▸ EXERCISE: Turn every line of the entries below into a numbered list, skipping any blank lines.

▸ DATA LINES:

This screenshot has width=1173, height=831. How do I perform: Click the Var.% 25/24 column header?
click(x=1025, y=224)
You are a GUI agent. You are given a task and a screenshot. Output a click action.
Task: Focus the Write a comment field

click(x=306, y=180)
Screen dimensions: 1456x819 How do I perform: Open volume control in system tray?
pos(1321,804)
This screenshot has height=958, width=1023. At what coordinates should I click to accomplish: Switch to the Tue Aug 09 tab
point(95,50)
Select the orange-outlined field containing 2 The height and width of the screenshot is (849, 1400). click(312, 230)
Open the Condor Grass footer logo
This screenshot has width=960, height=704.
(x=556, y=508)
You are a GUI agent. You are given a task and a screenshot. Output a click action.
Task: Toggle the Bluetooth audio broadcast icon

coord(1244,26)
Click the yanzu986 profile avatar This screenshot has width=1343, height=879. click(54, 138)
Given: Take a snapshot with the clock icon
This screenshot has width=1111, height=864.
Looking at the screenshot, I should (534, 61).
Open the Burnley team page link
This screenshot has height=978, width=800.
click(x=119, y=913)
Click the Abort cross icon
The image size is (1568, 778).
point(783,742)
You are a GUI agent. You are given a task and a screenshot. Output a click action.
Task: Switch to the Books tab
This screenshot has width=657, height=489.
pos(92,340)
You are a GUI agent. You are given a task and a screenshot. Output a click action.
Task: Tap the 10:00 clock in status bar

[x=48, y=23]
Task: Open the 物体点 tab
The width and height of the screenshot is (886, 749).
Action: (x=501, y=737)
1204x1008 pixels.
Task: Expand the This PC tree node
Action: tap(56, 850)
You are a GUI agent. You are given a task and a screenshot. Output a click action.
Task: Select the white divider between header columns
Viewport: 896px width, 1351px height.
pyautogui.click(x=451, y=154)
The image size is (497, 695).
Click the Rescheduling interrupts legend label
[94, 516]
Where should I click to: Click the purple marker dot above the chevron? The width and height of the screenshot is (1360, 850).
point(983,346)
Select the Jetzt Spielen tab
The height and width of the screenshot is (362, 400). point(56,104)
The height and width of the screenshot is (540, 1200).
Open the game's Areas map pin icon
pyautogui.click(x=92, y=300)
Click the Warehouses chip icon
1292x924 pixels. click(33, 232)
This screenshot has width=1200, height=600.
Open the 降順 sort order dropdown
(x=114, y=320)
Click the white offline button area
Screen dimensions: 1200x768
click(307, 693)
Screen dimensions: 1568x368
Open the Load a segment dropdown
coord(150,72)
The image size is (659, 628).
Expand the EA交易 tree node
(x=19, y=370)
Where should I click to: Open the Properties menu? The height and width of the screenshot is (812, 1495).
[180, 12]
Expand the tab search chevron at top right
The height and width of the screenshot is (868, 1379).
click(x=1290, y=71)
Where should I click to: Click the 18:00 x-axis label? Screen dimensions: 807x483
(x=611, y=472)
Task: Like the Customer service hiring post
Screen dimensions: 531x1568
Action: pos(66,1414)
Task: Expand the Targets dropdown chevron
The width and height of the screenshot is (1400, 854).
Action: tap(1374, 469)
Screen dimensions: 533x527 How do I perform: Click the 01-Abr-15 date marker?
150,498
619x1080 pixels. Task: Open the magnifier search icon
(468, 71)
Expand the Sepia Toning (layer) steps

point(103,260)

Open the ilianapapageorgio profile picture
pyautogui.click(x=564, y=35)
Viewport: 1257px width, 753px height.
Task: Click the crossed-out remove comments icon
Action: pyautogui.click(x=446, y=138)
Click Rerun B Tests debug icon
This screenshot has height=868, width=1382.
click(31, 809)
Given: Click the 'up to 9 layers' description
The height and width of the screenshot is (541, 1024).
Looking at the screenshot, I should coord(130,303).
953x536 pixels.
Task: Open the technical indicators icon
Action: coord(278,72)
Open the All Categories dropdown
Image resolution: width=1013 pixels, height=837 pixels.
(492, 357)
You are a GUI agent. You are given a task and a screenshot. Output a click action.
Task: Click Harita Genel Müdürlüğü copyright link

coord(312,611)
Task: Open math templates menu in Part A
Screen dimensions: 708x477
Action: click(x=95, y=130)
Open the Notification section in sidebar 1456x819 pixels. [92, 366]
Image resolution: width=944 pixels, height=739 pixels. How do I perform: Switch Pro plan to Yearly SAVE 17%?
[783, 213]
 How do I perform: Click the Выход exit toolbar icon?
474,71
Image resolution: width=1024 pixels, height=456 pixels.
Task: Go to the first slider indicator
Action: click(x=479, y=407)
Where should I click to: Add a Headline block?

▸ WRITTEN SOLUTION:
1. This screenshot has width=1173, height=831. How do I perform: Click the Var.% 25/24 column header?
2. click(x=1025, y=224)
3. You are a GUI agent. You are given a task and a screenshot. Output a click action.
4. Task: Focus the Write a comment field
5. click(x=306, y=180)
6. Screen dimensions: 1456x819 How do I perform: Open volume control in system tray?
7. pos(1321,804)
8. This screenshot has height=958, width=1023. At what coordinates should I click to accomplish: Switch to the Tue Aug 09 tab
9. point(95,50)
10. Select the orange-outlined field containing 2 The height and width of the screenshot is (849, 1400). click(312, 230)
11. Open the Condor Grass footer logo
12. This screenshot has width=960, height=704.
13. (x=556, y=508)
14. You are a GUI agent. You are given a task and a screenshot. Output a click action.
15. Task: Toggle the Bluetooth audio broadcast icon
16. coord(1244,26)
17. Click the yanzu986 profile avatar This screenshot has width=1343, height=879. click(54, 138)
18. Given: Take a snapshot with the clock icon
19. This screenshot has width=1111, height=864.
20. Looking at the screenshot, I should (534, 61).
21. Open the Burnley team page link
22. This screenshot has height=978, width=800.
23. click(x=119, y=913)
24. Click the Abort cross icon
25. The image size is (1568, 778).
26. point(783,742)
27. You are a GUI agent. You are given a task and a screenshot. Output a click action.
28. Task: Switch to the Books tab
29. This screenshot has width=657, height=489.
30. pos(92,340)
31. You are a GUI agent. You are given a task and a screenshot. Output a click action.
32. Task: Tap the 10:00 clock in status bar
33. [x=48, y=23]
34. Task: Open the 物体点 tab
35. The width and height of the screenshot is (886, 749).
36. Action: (x=501, y=737)
37. 1204x1008 pixels.
38. Task: Expand the This PC tree node
39. Action: tap(56, 850)
40. You are a GUI agent. You are given a task and a screenshot. Output a click action.
41. Task: Select the white divider between header columns
42. Viewport: 896px width, 1351px height.
43. pyautogui.click(x=451, y=154)
44. The image size is (497, 695).
45. Click the Rescheduling interrupts legend label
46. [94, 516]
47. Where should I click to: Click the purple marker dot above the chevron? The width and height of the screenshot is (1360, 850).
48. point(983,346)
49. Select the Jetzt Spielen tab
50. The height and width of the screenshot is (362, 400). point(56,104)
51. The height and width of the screenshot is (540, 1200).
52. Open the game's Areas map pin icon
53. pyautogui.click(x=92, y=300)
54. Click the Warehouses chip icon
55. 1292x924 pixels. click(33, 232)
56. This screenshot has width=1200, height=600.
57. Open the 降順 sort order dropdown
58. (x=114, y=320)
59. Click the white offline button area
60. Screen dimensions: 1200x768
61. click(307, 693)
62. Screen dimensions: 1568x368
63. Open the Load a segment dropdown
64. coord(150,72)
65. The image size is (659, 628).
66. Expand the EA交易 tree node
67. (x=19, y=370)
68. Where should I click to: Open the Properties menu? The height and width of the screenshot is (812, 1495).
69. [180, 12]
70. Expand the tab search chevron at top right
71. The height and width of the screenshot is (868, 1379).
72. click(x=1290, y=71)
73. Where should I click to: Click the 18:00 x-axis label? Screen dimensions: 807x483
74. (x=611, y=472)
75. Task: Like the Customer service hiring post
76. Screen dimensions: 531x1568
77. Action: pos(66,1414)
78. Task: Expand the Targets dropdown chevron
79. The width and height of the screenshot is (1400, 854).
80. Action: tap(1374, 469)
81. Screen dimensions: 533x527 How do I perform: Click the 01-Abr-15 date marker?
82. 150,498
83. 619x1080 pixels. Task: Open the magnifier search icon
84. (468, 71)
85. Expand the Sepia Toning (layer) steps
86. point(103,260)
87. Open the ilianapapageorgio profile picture
88. pyautogui.click(x=564, y=35)
89. Viewport: 1257px width, 753px height.
90. Task: Click the crossed-out remove comments icon
91. Action: pyautogui.click(x=446, y=138)
92. Click Rerun B Tests debug icon
93. This screenshot has height=868, width=1382.
94. click(31, 809)
95. Given: Click the 'up to 9 layers' description
96. The height and width of the screenshot is (541, 1024).
97. Looking at the screenshot, I should coord(130,303).
98. 953x536 pixels.
99. Task: Open the technical indicators icon
100. Action: coord(278,72)
101. Open the All Categories dropdown
102. Image resolution: width=1013 pixels, height=837 pixels.
103. (492, 357)
104. You are a GUI agent. You are given a task and a screenshot. Output a click action.
105. Task: Click Harita Genel Müdürlüğü copyright link
106. coord(312,611)
107. Task: Open math templates menu in Part A
108. Screen dimensions: 708x477
109. Action: click(x=95, y=130)
110. Open the Notification section in sidebar 1456x819 pixels. [92, 366]
111. Image resolution: width=944 pixels, height=739 pixels. How do I perform: Switch Pro plan to Yearly SAVE 17%?
112. [783, 213]
113.  How do I perform: Click the Выход exit toolbar icon?
114. 474,71
115. Image resolution: width=1024 pixels, height=456 pixels.
116. Task: Go to the first slider indicator
117. Action: click(x=479, y=407)
118. Where should I click to: Add a Headline block?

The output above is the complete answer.